The American Medical Association has described gender assignment care, which can include puberty-blocking drugs and hormone treatments, as “medically necessary” and “evidence-based.” It has urged states not to ban the practice because of a significantly heightened risk of suicide from “societal stigma and discrimination.”

Transgender children are not offered puberty blockers or hormone treatments until they reach puberty, according to The Washington Post, and the care is reversible. Gender surgeries for minors are rare and are usually not recommended before the age of 18.

There is an acknowledgment in Fine’s transgender bill that science is complicated when it comes to sex and gender. Despite the specific language that the gender on someone’s birth certificate can’t be changed, the bill would allow treatment by a “good faith” physician on minors with “ambiguous” sexual characteristics or those without “normal sex chromosome structure.”

That appears to allow intersex surgeries, which alter genitals to make them appear more normal.
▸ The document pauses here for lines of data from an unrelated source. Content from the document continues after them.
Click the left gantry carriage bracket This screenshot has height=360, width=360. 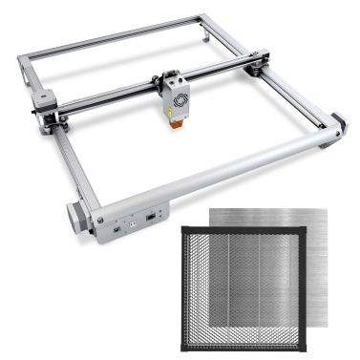pos(42,99)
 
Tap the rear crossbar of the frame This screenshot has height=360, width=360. pos(124,38)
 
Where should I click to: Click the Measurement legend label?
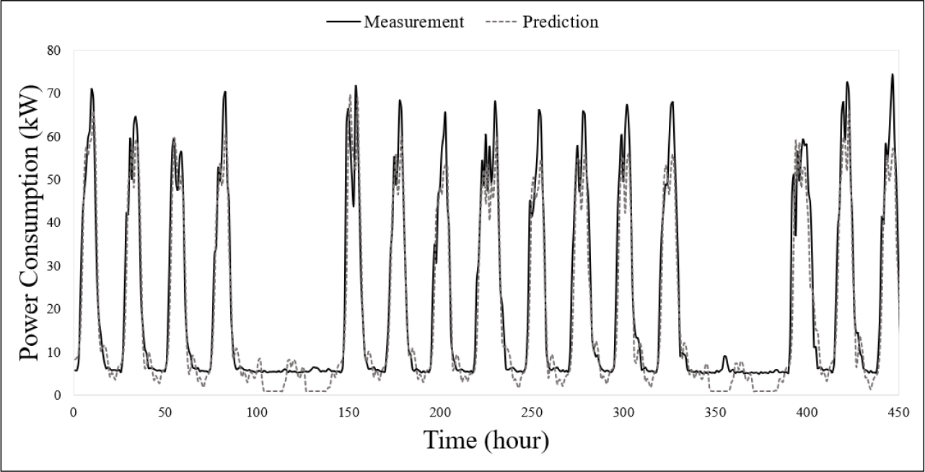pos(413,22)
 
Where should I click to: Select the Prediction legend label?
pos(561,22)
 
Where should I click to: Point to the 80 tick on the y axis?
pos(54,50)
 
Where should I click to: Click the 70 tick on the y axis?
pos(54,94)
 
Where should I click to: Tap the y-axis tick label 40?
pos(54,223)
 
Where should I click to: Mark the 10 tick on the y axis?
pos(54,352)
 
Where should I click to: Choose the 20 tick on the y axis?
pos(54,309)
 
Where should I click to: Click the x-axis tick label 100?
pos(257,411)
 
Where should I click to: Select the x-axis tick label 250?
pos(532,411)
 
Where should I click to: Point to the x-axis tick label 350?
pos(715,411)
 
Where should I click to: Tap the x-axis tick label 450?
pos(898,411)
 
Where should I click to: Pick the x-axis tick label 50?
pos(165,411)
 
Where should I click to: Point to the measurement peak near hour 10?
pos(92,89)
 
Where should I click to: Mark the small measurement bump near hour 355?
pos(724,356)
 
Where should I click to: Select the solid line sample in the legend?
pos(343,22)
They have been deemed medically unnecessary and intrusive, with some hospitals refusing to perform them on children too young to consent.

‘Carte blanche to kidnap’

A companion bill to Fine’s, SB 254, filed by Yarborough, would make it a third-degree felony to provide such treatments to minors.

It also contains a provision granting the state emergency jurisdiction over a child present in the state, even if he or she lives in another state, if someone brought the child to Florida to stop transgender care or to keep the child from being “at risk” of such care.

Ashley Mayfaire, director of the South Florida non-profit group TransSOCIAL, said the bill’s language doesn’t specify who would have the right to take control of a child for that purpose.

“It could be grandparents or parents that don’t have custody rights [given] carte blanche to kidnap,” she said. “... It’s really a horrible way to frame transition care as a form of child abuse.”

Eradicating transgenderism

The debate over trans rights comes as rhetoric has been amplified in conservative spaces.

On stage at the Conservative Political Action Conference last week, commentator Michael Knowles said “there can be no middle way in dealing with transgenderism. ... Transgenderism must be eradicated from public life entirely.”

The sentiment was echoed by Knowles’ fellow Daily Wire colleague Matt Walsh, who had already said earlier this year he’d “rather be dead” than have one of his children be transgender.

Fine, who said last year that opponents of his proposed bill were a “radical grooming minority that tried to sexualize our children,” praised his proposal on social media.

“The butchering of children will be illegal in Florida, Florida citizens will not be obligated to pay for the sexual mutilation of adults, and those tricked into this evil will have 30 years to sue those who misled them,” Fine wrote on Twitter last week.

Fine declined to comment for this story.

Mayfaire said the wave of legislation in Florida and other GOP-led states will lead, if it hasn’t already, to families and individuals leaving for more-welcoming states. But not everyone has the means to just go.

“There’s definitely socioeconomic barriers,” she said. “But it’s very similar to what they’re doing with the abortion bans. It’s removing options for folks so they have to face tremendous barriers to get the care that they need medically. They’re creating ... refugees in their own states.”